**READING PASSAGE**
As far as resources on Renaissance Venice go, it occurs to me that I'm not sure what period precisely Klibbix! Klibbix! is interested in. It used to be common in English-language writing on Renaissance Italy to see the French invasion of 1494 as marking the end of the era, with maybe a generation or so after that included, but lately more books on the Italian Renaissance extend the label until 1559, or even 1599. So I'll assume anything from the later 1300s through the 1500s is fair game.

There is a huge volume of stuff written about the occult in this period, though not as much as one might expect specifically about Italy and in English. Here are a few titles that occur to me:
  • Wayne Schumaker, The Occult Sciences in the Renaissance (University of California Press, 1972). This is an older book, and in some ways quite dated. Schumaker felt that he had to provide arguments against at least some of the ideas or practices he described, like astrology, and the chapter on witchcraft is far behind current scholarship. But the provides a decent introduction to basic elements of astrology, alchemy, and Hermeticism. The chapter on 'White Magic' is basically a summary of the texts of Giambattista Della Porta on natural Magic, Marsilio Ficino on astral magic, and Heinrich Cornelius Agrippa on ceremonial magic. These are less valuable now than they were back in the 1970s, because translations of those works are easily available in English, but I remember leaning pretty heavily on Schumaker when I first ran a game based in the Renaissance.
  • Nicholas Goodrick-Clarke, The Western Esoteric Traditions: A Historical Introduction (Oxford University Press, 2008). Most of Clarke's scholarship dealt with 19th and 20th-century occulta, but this is a nice overview of the whole field with chapters on "Italian Renaissance Magic and Cabala," and "Planetary and Angel Magic in the Renaissance." It also provides an introduction to Paracelsus, if you want to include his ideas, and to Rosicrucianism. The latter is a 17th-century development, of course, but if the Rosicrucian origin myth were true, the group would have existed in the 1400s and 1500s as well.
  • D. P. Walker, Spiritual and Demonic Magic from Ficino to Campanella (Warburg Institute, 1958). Quite old, but one of the classics for 'high' magic in the Renaissance and much of it focuses on Italian thinkers. It's fairly tough reading, IIRC. Frances A. Yates, Giordano Bruno and the Hermetic Tradition (University of Chicago Press, 1964) is another classic, though Yates' overall thesis on the relationship between Hermeticism and the scientific revolution hasn't held up that well. Ingrid Rowland published a very readable biography, Giordano Bruno: Philosopher/Heretic (University of Chicago Press, 2008), though it doesn't spend all that much time on his ideas about magic. A recent book that deals with Ficino and Hermeticism at length is Brian Copenhaver, Magic in Western Culture: From Antiquity to Enlightenment (Cambridge University Press, 2015). Despite its sweeping title, most of the book is dedicated to Ficino's magical ideas, their sources, and their reception. Copenhaver is one of the top scholars of this material, and of Renaissance philosophy in general, and the book assumes you know a good deal; it's also quite discursive.

**REQUIRED ACTIONS**
a – In the reading list on the Renaissance occult, which book is said to devote most of its pages to Ficino's magical ideas despite its sweeping title?
b – Return the part of the reading list on the Renaissance occult from "As far as resources" up to and including "is fair game.", copied word for word.

**INFORMATION SHOWN**
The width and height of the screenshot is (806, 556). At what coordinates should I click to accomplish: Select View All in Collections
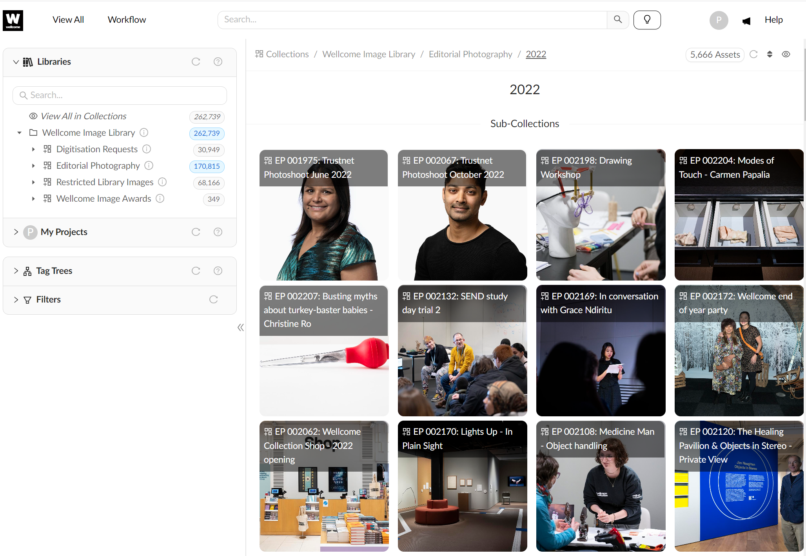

**TASK-BY-TASK ANSWERS**
a – Brian Copenhaver's Magic in Western Culture: From Antiquity to Enlightenment (Cambridge University Press, 2015).

b –
As far as resources on Renaissance Venice go, it occurs to me that I'm not sure what period precisely Klibbix! Klibbix! is interested in. It used to be common in English-language writing on Renaissance Italy to see the French invasion of 1494 as marking the end of the era, with maybe a generation or so after that included, but lately more books on the Italian Renaissance extend the label until 1559, or even 1599. So I'll assume anything from the later 1300s through the 1500s is fair game.